Name: From the Greek for salt.
Association: Sylvite, polyhalite, kieserite, carnallite, gypsum, anhydrite, dolomite.
Chemical Properties of Halite
Chemical Classification | Halide mineral |
Chemical Composition | NaCl |
Physical Properties of Halite
Color | Colorless or white |
Streak | White |
Luster | Vitreous |
Cleavage | Perfect On {001} |
Diaphaneity | Transparent, Translucent |
Mohs Hardness | 2½ on Mohs scale |
Specific Gravity | 2.17 |
Diagnostic Properties | Salty flavor, Fluorescent |
Crystal System | Cubic |
Tenacity | Brittle |
Fracture | Conchoidal |
Density | 2.168 g/cm3 (Measured) 2.165 g/cm3 (Calculated) |
Optical Properties of Halite
Type | Isotropic |
Color / Pleochroism | Weak |
Birefringence | Isotropic minerals have no birefringence |
Occurrence
Halite occurs in significant beds of sedimentary evaporite minerals that result from the drying up of enclosed lakes, playas, and seas. Salt beds can be masses of meters thick and underlie wide regions. In the United States and Canada significant underground beds amplify from the Appalachian basin of western New York through components of Ontario and underneath a lot of the Michigan Basin. Other deposits are in Ohio, Kansas, New Mexico, Nova Scotia and Saskatchewan. The Khewra salt mine is a huge deposit of halite near Islamabad, Pakistan. In the United Kingdom there are three mines; the most important of these is at Winsford in Cheshire generating on common one million tonnes consistent with year.Salt domes are vertical diapirs or pipe-like loads of salt that have been essentially “squeezed up” from underlying salt beds by means of mobilization because of the burden of overlying rock. Salt domes incorporate anhydrite, gypsum, and local sulfur, in addition to halite and sylvite. They are common alongside the Gulf coasts of Texas and Louisiana and are frequently associated with petroleum deposits. Germany, Spain, the Netherlands, Romania and Iran also have salt domes. Salt glaciers exist in arid Iran in which the salt has broken via the floor at high elevation and flows downhill. In all of those cases, halite is stated to be behaving in the manner of a rheid.
Uses Area
- It is used as a sweetener in meals.
- Salt water is lower than the freezing point of pure water. Therefore it causes the melt to put salt or salt water on the ice.

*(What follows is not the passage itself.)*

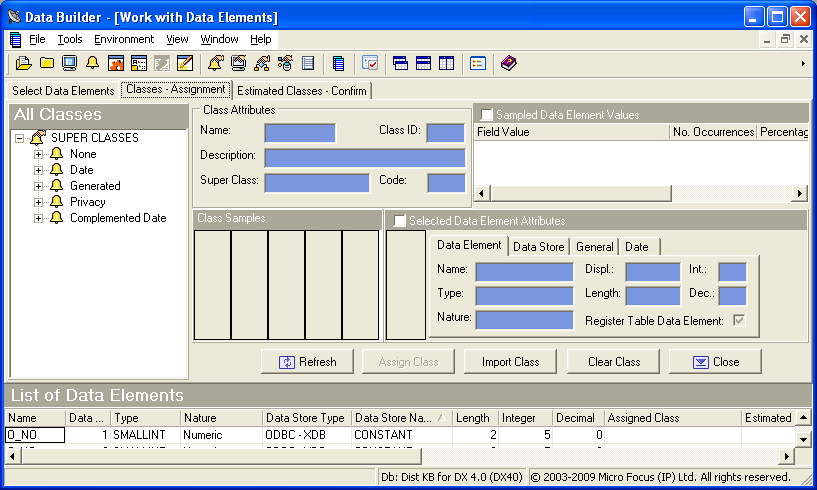Viewport: 817px width, 490px height.
Task: Expand the Privacy class tree node
Action: click(x=39, y=202)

- Used to harden various foods such as bacon and fish.
Distribution
Of worldwide occurrence. Well-studied deposits include:
- in Austria, around Hallstadt, Salzburg, and Hall, near Innsbruck, Tirol. From Bex, Vaud, Switzerland.
- In Germany, from Stassfurt-Leopoldshall, 34 km south of Magdeburg, Saxony-Anhalt.
- Deposits with large crystals at Wieliczka (Galicia) and Bochnia, Poland. At Girgenti and Racalmuto, Sicily, Italy.
- In the Salt Range, Punjab, India.
- In the USA, in the Michigan Basin, underlying Ohio, Michigan, and New York; as numerous salt domes along the Gulf Coast; and in the Permian Basin of Texas and New Mexico; large crystals at the Potash Corporation of America mine, Carlsbad potash district, Eddy Co., New Mexico
References
- Bonewitz, R. (2012). Rocks and minerals. 2nd ed. London: DK Publishing.